Ядвига закрыла лицо руками и уперлась локтями в колени, словно надавила ее какая-то чрезмерная тяжесть…
LXX
За ночь был исправлен мост, очищена дорога от груд мусора и развалин, осмотрены погреба и подвалы, обезоружены защитники крепости и заняты все башни, посты и бойницы воинством повелителя правоверных.
Когда на следующее утро поднялось из-за легких облаков над Каменцем яркое солнце и брызнуло алыми лучами на твердыни, то осветило на них не собольи шапки, не блестящие шлемы, а зеленые да желтые чалмы… Только на крестах храмов заиграло оно кроваво, а вниз словно не захотело и пробиться лучом, так как там творилось что-то недоброе.
Теперь уже совершенно успокоенный и огражденный от всяких случайностей, сам падишах открывал торжественное шествие в городе; хан, визирь, гетман и мурзы следовали за ним в прежнем порядке.

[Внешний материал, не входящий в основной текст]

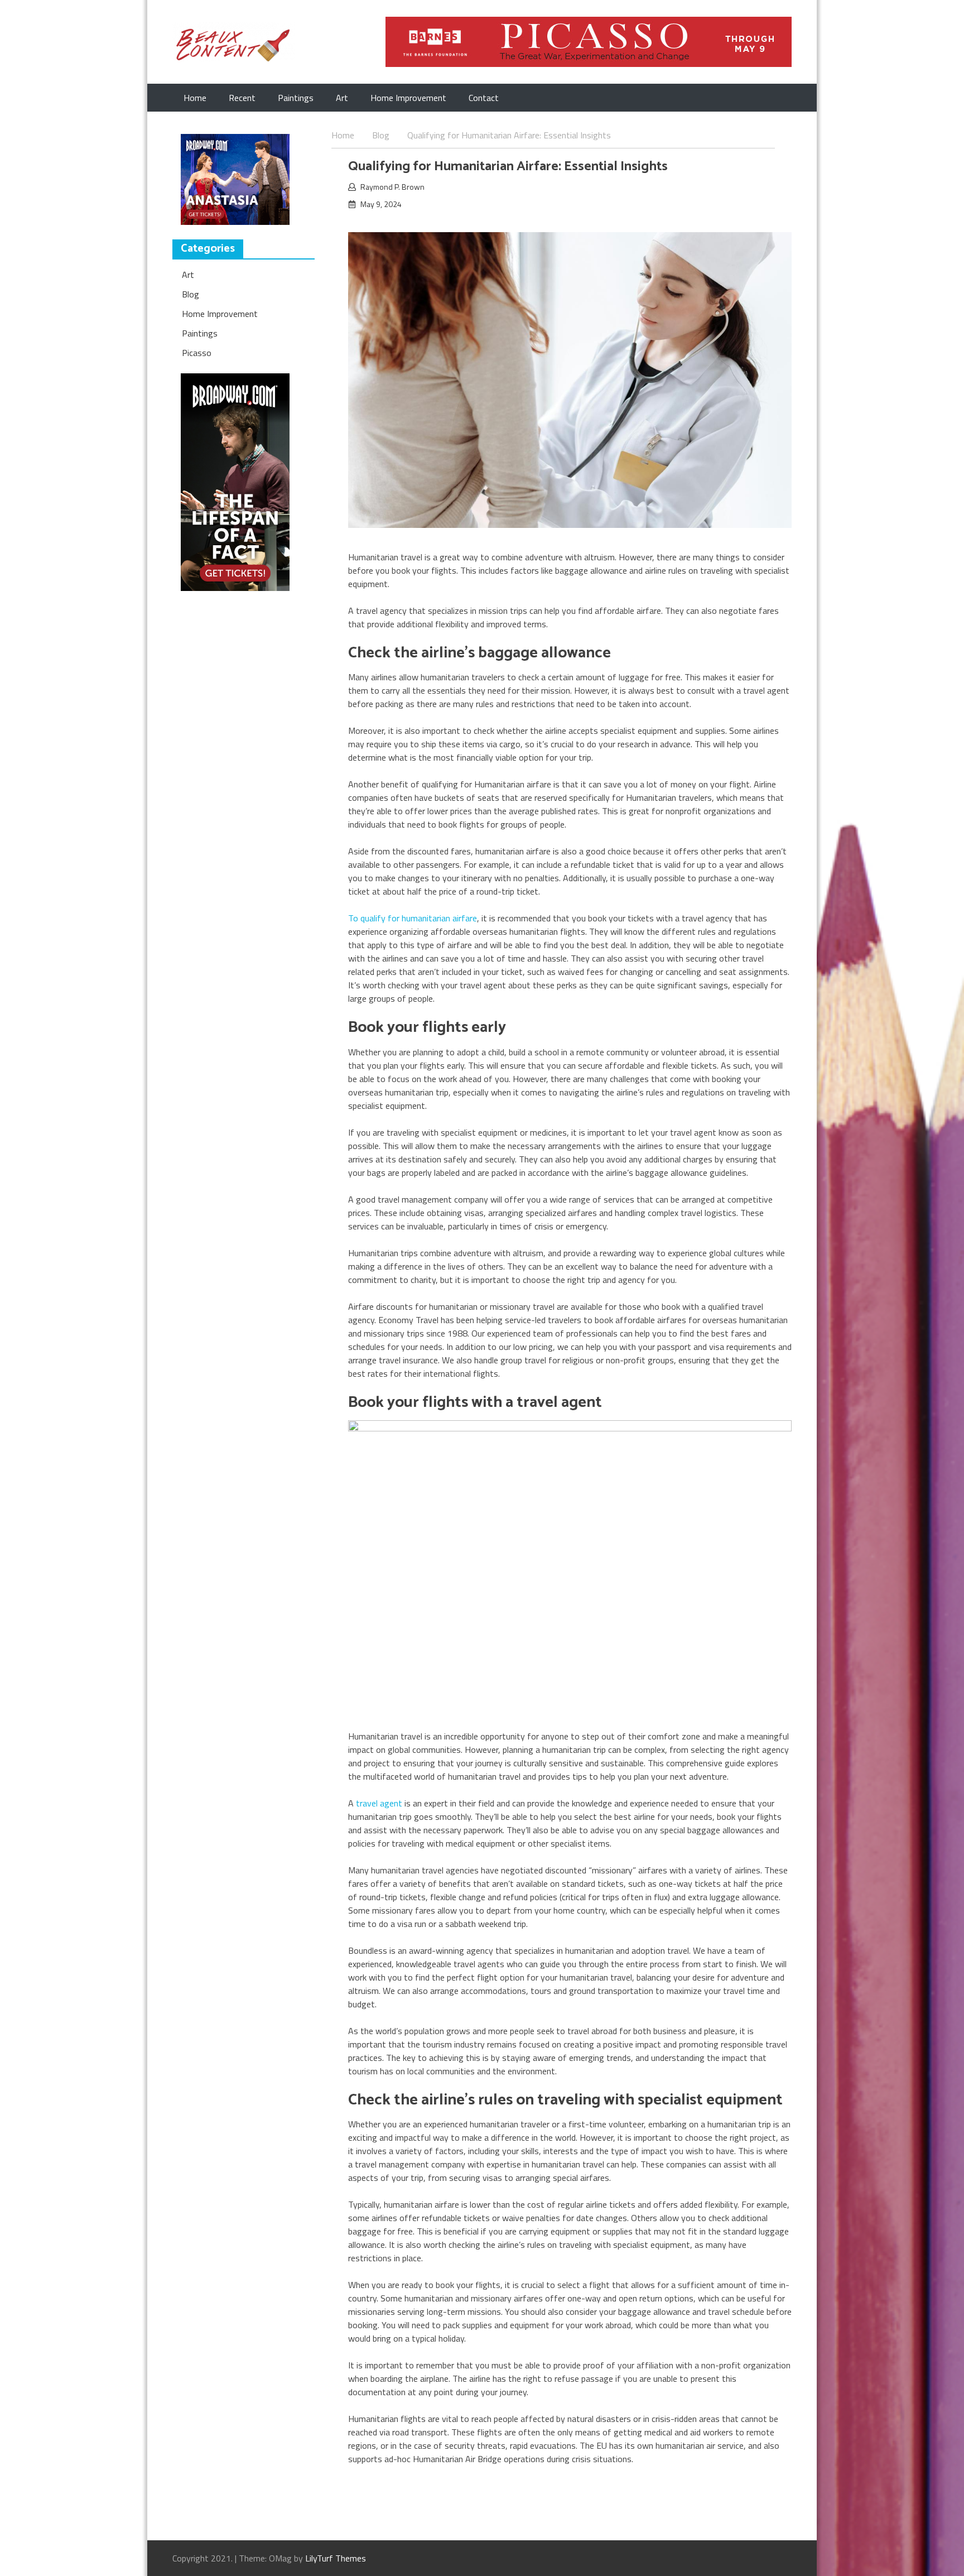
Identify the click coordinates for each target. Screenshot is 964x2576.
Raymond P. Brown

От самой въездной брамы вплоть до замка толпились за шпалерами гвардии падишаха местные обыватели, безоружные, трепетные, бледные; женщины, девушки, дети, полуживые от страха, были спрятаны в домах, чердаках и подвалах.

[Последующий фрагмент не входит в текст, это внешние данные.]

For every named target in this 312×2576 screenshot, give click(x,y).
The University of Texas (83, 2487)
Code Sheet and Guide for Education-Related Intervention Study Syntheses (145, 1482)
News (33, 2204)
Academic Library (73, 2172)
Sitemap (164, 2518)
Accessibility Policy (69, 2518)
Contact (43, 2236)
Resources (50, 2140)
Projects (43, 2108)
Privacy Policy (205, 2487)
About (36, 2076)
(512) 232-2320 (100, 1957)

Блистательного повелителя встретила у ворот городская старшина со старостой и бургомистром во главе; староста подал падишаху ключи от крепости, все склонили колени пред белоснежным конем победителя, а остальные жители пали во прах, моля о пощаде.
Улыбнулся падишах довольной улыбкой, — льстила ему эта бессильная покорность, азиатская гордость владыки Востока была удовлетворена всласть, и падишах махнул милостиво рукой, прижав потом ее к сердцу, в знак того, что оно тронуто рабским унижением гяура и чуждо мщения.
Гетман смотрел на эту картину позора надменного, кичливого ляха, и в его груди шевелилось злорадное чувство; но вскоре к этому чувству примешался какой-то тайный укор, что унижение это разделяют вместе с ляхами и его братья по крови и по вере. Но гетман подавил в груди своей эту прорвавшуюся струю горечи и, подняв высоко голову, въехал победоносно вслед за владыками и их визирем в развалины брамы.
Но не успел гетман потешиться унижением врагов, не успел насладиться грезами победителя, как его сразило страшное зрелище, оборвавшее сразу все мечты его и надежды, оледенившее ужасом его сердце.